Sex, screenings and inclusion

10th September 2019

How is everyone’s September going? Kids’ back to school, college or home ed duties ramping up again? I hear you.

I am writing to you after taking a break from a dot-to-dot quiz type book on a Friday evening from the comfort of my sofa, 24 hours after having a LLETZ procedure. For those amongst you who have had this procedure before, or those following my now slightly regrettable choice to LIVE TWEET my smear journey, you’ll know it’s a loop procedure to remove abnormal cervical cells caught on a smear test.

In my case, that was an overdue smear test which I put off for almost a year with anything and everything coming before my own health.
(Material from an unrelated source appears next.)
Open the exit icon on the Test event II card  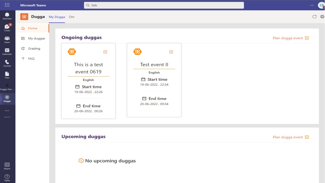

I am a single parent of three, two of my daughters are autistic, I am self-employed, have a massive mortgage and I home educate my kids. All of this, plus my cat’s vet appointment to prevent him getting ticks came BEFORE ME on the list of priorities.

Parents and carers – we NEED TO PUT OURSELVES FIRST SOMETIMES!

Staying safe with screenings

This rather stark wake-up call of ‘High Grade, Severe Dyskaryosis’ got me thinking, not sleeping and doing better research than the FBI on cervical screening, abnormal cells and early cervical cancer data. What I learned from this, among many other things, was a higher risk of abnormal cervical cell treatment for:

  • A woman who had sexual intercourse at an early ageCarly waiting to get her smear test
  • Women who had given birth before the age of 17
  • Women who had had multiple partners
  • Women who had HPV

Now, being autistic (as with many autistic adults), my brain is visual. As a child this made me particularly skilled at dot-to-dot books, where completion took seconds, regardless of the fact I also have dyscalculia and struggle to read numbers. As a young adult, this quality helped me recall events and discussions due to an almost photogenic precision with customers at work; as an older adult is a vital part of my work, meaning I can almost dig out what was then considered a useless fact or statistic and realise it was perhaps the missing number or dot to see the bigger picture. This is a skill that’s imperative when working with strategy, policies and loophole finding!

Now all this sounds rather grand, but as the wise autism consultant Sarah Hendrix says in her Autism and Girls talks ‘your intelligence won’t keep you safe.’

And sadly, she’s right. In 2016 I ran an informal survey online with 88 autistic adults. 91% reported experiencing abuse prior to diagnosis. Now I know for everyone, and most of all parents, reading this it is a worrying statistic, but the silver lining is that 73% said after diagnosis and/or subsequent support they either experienced no abuse or felt able to report the abuse.

Inclusive sex and relationships education

In that the same year, I attended the United Nations and pleaded for better Sex Education for home educated girls who often miss out on not only everyday learnings but also Sex Ed, safeguarding and immunisations, including HPV.

September 16th-20th is Sexual Health Awareness Week 16th. The theme of the awareness week this year is inclusivity; relationships, sex and disability.

It gives me great joy that disability is a core part of this year’s theme. And that My Family, Our Needs is giving it the attention it deserves with some must-read articles lined up for the awareness week. Make sure you don’t miss them.

The theme of the United Nations Sustainable Developmental Goals ‘No one left behind’ must be in the mindset of all policies. This doesn’t need to be disability focused or specific, it just needs to find the hardest to reach and work from that position outwards.

When we reach the hardest to reach, we reach everyone else along the way.

Have a look at these statistics:

  • 19-31% of disabled women access smear tests as opposed to the 73% of general population.
  • Autistic adults have an average life expectancy of 37-53 years.

Disabled people are being left behind and things must be done to ensure they are included in every aspect of life. We must not assume that children with disabilities do not grow up to be adults with sex lives.

(We do!)

The bigger picture is how to make that a consenting, positive, safe and healthy experience for them?

Feet back up for tea and a custard cream and I look forward to catching up again in October.